Superficial nail abnormalities can produce varying psychological effects ranging from complete ignorance or acceptance of the condition at one end to a gross lack of self-confidence and a feeling of depression. With increasing awareness and use of nail grooming practices, these are likely to be noticed more often prompting more patients to seek treatment. On one hand, a patient with superficial nail abnormalities is more likely to feel distressed while using nail cosmetics; while, on the other hand, the use of nail cosmetics can themselves induce superficial nail abnormalities. The excessive use of thinners and nail lacquers can produce brittle nails and yellowish discoloration.,
This study was undertaken due to lack of tenable therapeutic options for superficial nail abnormalities. A previous open label study has documented the efficacy of 70% GA in superficial nail abnormalities after single application. 4 Further improvisations over this technique have also been proposed. In the present study, we attempted to delineate whether medium depth nail peels are effective and safe therapeutic option for nail. The previous study was based on subjective scoring of improvement; we attempted an objective analysis with a specially devised scoring system (NSI score). It was seen that both phenol combination peel and 70% GA produced a significant decline in NSI score as well as subjective assessment by the patient (based on VAS) and physician (PGA score).

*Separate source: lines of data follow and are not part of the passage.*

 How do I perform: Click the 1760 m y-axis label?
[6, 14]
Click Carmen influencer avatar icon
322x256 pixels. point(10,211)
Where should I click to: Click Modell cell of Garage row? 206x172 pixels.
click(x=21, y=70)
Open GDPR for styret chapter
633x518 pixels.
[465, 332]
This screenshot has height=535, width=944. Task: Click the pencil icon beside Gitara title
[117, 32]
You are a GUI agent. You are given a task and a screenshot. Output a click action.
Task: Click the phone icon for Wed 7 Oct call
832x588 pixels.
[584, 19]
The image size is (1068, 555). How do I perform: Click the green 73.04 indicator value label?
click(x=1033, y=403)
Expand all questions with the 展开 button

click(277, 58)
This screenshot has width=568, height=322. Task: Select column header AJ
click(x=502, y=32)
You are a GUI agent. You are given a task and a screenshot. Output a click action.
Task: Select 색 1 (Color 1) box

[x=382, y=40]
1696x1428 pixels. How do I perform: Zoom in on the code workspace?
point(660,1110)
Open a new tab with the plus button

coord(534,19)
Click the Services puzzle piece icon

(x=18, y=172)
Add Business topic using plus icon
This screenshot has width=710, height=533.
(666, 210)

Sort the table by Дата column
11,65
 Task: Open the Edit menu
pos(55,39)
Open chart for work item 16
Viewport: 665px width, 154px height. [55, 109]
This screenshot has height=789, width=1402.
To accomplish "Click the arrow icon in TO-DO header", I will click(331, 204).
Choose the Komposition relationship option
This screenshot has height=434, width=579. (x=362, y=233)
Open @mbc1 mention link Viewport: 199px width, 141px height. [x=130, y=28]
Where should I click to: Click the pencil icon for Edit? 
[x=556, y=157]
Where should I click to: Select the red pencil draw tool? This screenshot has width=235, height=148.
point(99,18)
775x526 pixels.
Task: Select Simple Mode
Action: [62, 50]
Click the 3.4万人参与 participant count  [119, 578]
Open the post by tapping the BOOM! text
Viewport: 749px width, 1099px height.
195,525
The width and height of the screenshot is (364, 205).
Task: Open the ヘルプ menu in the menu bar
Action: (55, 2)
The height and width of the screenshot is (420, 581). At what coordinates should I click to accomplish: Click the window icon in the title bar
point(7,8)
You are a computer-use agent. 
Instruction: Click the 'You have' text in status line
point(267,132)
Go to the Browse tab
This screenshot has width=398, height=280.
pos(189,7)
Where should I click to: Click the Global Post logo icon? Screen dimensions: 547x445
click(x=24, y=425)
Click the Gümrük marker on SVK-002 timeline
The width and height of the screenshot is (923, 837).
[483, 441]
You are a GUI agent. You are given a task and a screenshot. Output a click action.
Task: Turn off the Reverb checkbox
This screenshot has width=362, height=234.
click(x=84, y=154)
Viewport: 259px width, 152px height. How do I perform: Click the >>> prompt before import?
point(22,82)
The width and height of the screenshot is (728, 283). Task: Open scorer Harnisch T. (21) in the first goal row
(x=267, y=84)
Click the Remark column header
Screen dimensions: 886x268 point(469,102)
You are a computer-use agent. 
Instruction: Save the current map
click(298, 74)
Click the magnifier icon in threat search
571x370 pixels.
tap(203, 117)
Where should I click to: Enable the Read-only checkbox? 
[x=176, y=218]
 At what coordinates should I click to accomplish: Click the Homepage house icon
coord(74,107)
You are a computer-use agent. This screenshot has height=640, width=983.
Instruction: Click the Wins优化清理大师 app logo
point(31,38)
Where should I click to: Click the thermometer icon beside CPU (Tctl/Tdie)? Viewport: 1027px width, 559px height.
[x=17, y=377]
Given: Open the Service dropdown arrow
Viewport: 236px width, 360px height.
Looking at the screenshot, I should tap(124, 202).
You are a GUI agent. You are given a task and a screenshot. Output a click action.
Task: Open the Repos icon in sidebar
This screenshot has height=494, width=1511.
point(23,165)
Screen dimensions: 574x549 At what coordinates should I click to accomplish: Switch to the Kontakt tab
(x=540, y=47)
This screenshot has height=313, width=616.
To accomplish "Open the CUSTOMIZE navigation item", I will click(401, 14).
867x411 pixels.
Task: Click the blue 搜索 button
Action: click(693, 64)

The precise mechanism of the effect of peels on nail plate is not known. On skin, chemical peels act by producing a loss of stratum corneum; inducing dermal remodeling; and stimulating the germinative layer, ultimately leading to skin rejuvenation. The possible actions on nails are dependent on the nuances of nail anatomy and histology and the basic chemistry and physiological impact of the peels. Macroscopically, nail plate is a quadrangular semitranslucent structure that rests on the nail bed; whereas microscopically it is composed of granular, flattened squamous cells (onychocytes) arranged as tightly packed lamellae. Within the lamellae, the cells remain closely adherent. The nail plate is derived from the nail matrix with a minor contribution from the nail bed. The dorsal, intermediate and the ventral parts of the nail plate are derived respectively from the proximal, intermediate and the distal matrix; of these, the intermediate part is the thickest. Thus, most of the superficial nail abnormalities such as pitting, ridging and trachyonychia are likely to arise from the proximal nail matrix (ventral proximal nail fold).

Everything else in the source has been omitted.